» Приводимый текст:
+ + + +

Спарта проявила себя при обороне в высшей степени неповоротливой. Сначала афинское войско потерпело тяжелое поражение при Коронее, в Беотии, в походе, предпринятом для усмирения некоторых беотийских городов, которыми снова завладели изгнанные олигархи; чтобы возвратить своих многочисленных пленных, потерянных при Коронее, Афины согласились на заключение мира, отказавшись от всей Беотии, где повсюду снова в управление вступили олигархи, так же, как в Фокиде и Локриде, которые после отказа от Беотии уже нельзя было удержать. Тогда изгнанные Афинами олигархи напали на ненавистный для них город в том месте, где он был наиболее уязвим; они сумели побудить большой остров Эвбею к отложению от Афин, а когда Перикл выступил во главе сильного войска для покорения Эвбеи, он должен был поспешно вернуться обратно вследствие сообщения, что Мегара, подстрекаемая Коринфом, также отложилась и что спартанское войско выступило для нападения на Аттику. Это нападение оказалось, впрочем, совершенно невинным; едва вступив на землю Аттики, спартанцы тотчас же возвратились обратно, так как Перикл подкупил якобы их вождей. Перикл покорил Эвбею, вследствие чего господство Афин на море было обеспечено. Но Афины не предпринимали больше сухопутной войны; в 445 г. Афины даже заключили со своими врагами 30-летнее перемирие, вследствие которого Афины отказались от притязаний на Низею, Пегею, Ахайю и Трезен и заявили о своем согласии на вступление Мегары в Пелопоннесский союз, руководимый Спартой.

+ + + +

» Выдержка из данных:

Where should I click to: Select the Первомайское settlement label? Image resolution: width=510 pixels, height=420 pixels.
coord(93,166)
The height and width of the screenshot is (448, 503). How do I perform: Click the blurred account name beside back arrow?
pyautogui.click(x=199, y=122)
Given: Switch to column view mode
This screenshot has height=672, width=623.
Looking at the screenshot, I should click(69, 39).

+ + + +

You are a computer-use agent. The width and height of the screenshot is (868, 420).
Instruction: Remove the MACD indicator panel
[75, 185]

+ + + +

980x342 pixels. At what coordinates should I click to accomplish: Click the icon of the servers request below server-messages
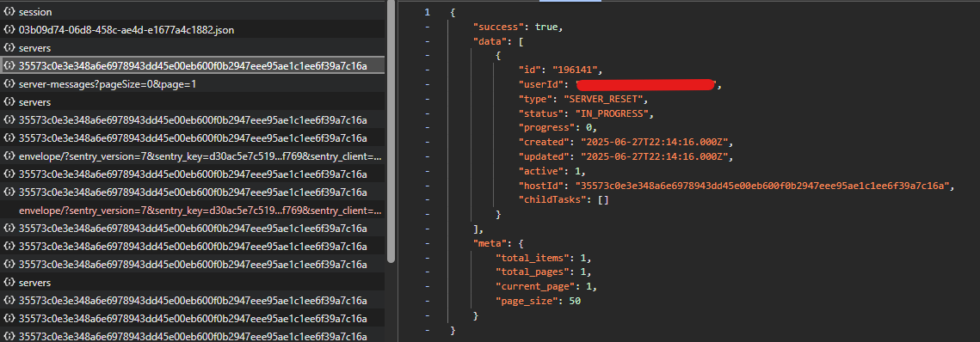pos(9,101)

+ + + +

» Что требуется:
Продолжите текст о борьбе Афин со Спартой и олигархами, начав сразу после его последнего предложения.

» Результат ниже:
Это было тяжелым поражением для Афин, однако последовавший за этим 14-летний мир, казалось, доказал, что Греция в обоих крупных союзах — Афинском и Пелопоннесском — нашла свое равновесие, обеспечившее ей продолжительное процветание. А Афинах начался тот изумительный период искусства, обломки которого и сейчас еще вызывают восхищение просвещенного человечества. В течение этого периода город абсолютно не думал ни о каких новых завоеваниях и не применял к своим союзникам никаких строгостей. Только на островах, действительно являвшихся свободными союзниками Афин, было неспокойно: на Самосе дело дошло до настоящего восстания, которое Афины подавили силой, а Лесбос запрашивал Спарту, можно ли рассчитывать на пелопоннесскую поддержку в случае отложения этого острова. Однако лесбийцы получили негласный отказ Спарты, а Самос официально получил отказ Пелопоннесского союза, когда он просил о помощи против Афин; как раз наиболее горячие враги Афин, коринфяне, выступили против поддержки самосцев, которая могла бы явиться нарушением 30-летнего перемирия. За обоими союзами, таким образом, признавалось право наказывать членов, изменивших союзам. Возможно, что это воздержание Пелопоннесского союза, и в частности коринфян, проистекало не из истинной любви к миру, но из расчетов какого-либо рода, которых мы не знаем; во всяком случае оно говорит против того, что Пелопоннесская война возникла из простой вспышки зависти и ненависти, которые Афины должны были возбуждать у государств Пелопоннесского союза; развитие искусств, происшедшее в Афинах за мирные годы, менее всего беспокоило спартанцев.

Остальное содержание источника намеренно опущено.